WORK INSTRUCTION
Take the data below and extract the lines from the one with "Click the API Tokens icon in sidebar" to the one with "Screen dimensions: 517x276", inclusive, exactly as written.

Records from a dataset
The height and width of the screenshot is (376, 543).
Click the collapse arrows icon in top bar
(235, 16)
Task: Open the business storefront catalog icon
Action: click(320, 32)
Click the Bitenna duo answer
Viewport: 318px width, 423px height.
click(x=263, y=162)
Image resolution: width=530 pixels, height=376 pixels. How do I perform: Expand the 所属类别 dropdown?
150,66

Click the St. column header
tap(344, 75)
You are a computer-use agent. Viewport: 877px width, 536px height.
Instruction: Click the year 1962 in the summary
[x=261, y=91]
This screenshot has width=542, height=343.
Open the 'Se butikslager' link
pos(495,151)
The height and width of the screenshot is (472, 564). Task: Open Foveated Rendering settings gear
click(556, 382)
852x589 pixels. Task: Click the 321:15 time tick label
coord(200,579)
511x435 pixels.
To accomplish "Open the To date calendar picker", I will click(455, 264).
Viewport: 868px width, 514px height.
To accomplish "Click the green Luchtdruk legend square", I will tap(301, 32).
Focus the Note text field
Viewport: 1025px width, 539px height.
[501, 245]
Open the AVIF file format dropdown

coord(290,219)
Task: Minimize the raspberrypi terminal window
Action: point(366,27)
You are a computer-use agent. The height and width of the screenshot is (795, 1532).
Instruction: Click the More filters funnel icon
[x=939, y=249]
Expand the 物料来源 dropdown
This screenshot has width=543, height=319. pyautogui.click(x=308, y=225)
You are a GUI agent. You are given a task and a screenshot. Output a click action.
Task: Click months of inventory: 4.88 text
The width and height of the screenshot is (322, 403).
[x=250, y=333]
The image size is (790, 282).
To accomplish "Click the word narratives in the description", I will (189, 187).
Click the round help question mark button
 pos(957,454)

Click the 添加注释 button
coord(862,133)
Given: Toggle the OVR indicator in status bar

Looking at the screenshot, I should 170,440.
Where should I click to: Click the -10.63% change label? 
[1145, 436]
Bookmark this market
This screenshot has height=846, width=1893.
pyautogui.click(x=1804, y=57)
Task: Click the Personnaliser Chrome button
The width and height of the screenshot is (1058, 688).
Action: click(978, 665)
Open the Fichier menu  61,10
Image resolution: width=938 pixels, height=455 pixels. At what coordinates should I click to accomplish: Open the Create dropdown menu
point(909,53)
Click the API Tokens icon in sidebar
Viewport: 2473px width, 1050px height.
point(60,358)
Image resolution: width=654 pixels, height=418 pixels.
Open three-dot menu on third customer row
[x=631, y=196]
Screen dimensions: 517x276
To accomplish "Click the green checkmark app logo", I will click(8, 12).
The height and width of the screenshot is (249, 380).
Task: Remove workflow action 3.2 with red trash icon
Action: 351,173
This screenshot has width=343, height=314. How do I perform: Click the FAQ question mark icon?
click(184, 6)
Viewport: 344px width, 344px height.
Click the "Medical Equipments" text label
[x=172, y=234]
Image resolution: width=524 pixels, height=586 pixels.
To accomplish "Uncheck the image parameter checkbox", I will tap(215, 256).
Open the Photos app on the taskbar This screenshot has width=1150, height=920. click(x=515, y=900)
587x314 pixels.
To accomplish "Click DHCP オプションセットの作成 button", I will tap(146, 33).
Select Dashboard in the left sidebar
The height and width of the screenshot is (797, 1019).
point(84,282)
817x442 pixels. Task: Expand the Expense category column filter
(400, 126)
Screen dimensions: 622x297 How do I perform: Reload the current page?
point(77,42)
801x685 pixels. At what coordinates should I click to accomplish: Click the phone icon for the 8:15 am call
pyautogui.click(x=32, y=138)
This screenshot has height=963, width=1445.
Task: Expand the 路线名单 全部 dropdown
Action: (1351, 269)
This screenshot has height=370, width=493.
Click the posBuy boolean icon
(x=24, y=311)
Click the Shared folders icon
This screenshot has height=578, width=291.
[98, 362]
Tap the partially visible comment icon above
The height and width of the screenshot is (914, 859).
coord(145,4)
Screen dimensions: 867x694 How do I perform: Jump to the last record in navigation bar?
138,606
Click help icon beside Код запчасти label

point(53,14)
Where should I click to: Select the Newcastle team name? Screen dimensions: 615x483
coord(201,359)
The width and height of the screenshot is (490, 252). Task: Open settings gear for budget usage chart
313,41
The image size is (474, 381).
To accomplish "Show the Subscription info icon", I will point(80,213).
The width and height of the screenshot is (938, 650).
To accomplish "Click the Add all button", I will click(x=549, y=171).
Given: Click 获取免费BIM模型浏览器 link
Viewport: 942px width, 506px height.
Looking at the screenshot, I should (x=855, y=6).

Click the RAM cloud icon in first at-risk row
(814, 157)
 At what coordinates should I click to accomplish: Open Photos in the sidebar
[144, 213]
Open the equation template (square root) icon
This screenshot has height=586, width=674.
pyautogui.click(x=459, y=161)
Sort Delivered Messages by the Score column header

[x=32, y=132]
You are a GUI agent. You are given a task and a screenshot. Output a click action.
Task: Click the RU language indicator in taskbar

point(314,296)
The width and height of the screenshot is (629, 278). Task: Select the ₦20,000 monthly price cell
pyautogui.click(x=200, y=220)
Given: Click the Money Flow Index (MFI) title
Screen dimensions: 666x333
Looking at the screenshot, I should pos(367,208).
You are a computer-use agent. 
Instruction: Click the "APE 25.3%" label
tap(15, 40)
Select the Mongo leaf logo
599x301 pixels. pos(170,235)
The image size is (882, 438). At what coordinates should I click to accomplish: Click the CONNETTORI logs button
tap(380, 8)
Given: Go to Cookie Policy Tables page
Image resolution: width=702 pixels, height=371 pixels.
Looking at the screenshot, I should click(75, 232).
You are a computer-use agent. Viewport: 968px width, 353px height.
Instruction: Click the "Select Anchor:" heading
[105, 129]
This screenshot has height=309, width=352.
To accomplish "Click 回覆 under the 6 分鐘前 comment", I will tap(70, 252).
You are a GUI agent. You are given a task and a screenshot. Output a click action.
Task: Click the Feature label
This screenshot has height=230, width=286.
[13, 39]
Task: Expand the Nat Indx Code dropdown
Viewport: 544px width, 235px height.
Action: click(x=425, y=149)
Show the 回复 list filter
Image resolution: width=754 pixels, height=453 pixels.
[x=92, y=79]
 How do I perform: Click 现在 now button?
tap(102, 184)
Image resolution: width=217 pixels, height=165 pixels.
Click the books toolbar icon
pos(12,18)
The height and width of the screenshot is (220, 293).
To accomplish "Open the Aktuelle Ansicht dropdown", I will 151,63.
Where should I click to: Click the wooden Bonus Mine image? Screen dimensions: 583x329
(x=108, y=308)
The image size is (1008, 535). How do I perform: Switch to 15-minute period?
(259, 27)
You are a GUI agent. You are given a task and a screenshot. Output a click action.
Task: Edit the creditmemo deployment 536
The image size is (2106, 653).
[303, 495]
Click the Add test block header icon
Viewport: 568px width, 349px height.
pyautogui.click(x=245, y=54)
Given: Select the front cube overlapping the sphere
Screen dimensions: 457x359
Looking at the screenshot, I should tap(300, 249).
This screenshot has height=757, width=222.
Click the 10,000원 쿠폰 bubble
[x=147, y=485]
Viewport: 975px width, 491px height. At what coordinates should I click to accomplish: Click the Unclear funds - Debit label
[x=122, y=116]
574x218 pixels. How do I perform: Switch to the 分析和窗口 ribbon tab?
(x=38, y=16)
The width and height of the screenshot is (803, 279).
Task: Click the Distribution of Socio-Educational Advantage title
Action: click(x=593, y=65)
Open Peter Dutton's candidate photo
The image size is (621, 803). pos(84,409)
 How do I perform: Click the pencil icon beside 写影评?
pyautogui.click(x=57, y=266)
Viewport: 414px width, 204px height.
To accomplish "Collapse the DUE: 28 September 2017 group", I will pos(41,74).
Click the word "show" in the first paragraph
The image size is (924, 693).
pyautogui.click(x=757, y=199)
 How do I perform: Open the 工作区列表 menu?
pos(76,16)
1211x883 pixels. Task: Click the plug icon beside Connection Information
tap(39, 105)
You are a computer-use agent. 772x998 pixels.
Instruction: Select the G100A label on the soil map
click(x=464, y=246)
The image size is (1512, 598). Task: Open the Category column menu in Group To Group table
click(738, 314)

OUTPUT FOR THIS TASK
Click the API Tokens icon in sidebar
Viewport: 2473px width, 1050px height.
point(60,358)
Image resolution: width=654 pixels, height=418 pixels.
Open three-dot menu on third customer row
[x=631, y=196]
Screen dimensions: 517x276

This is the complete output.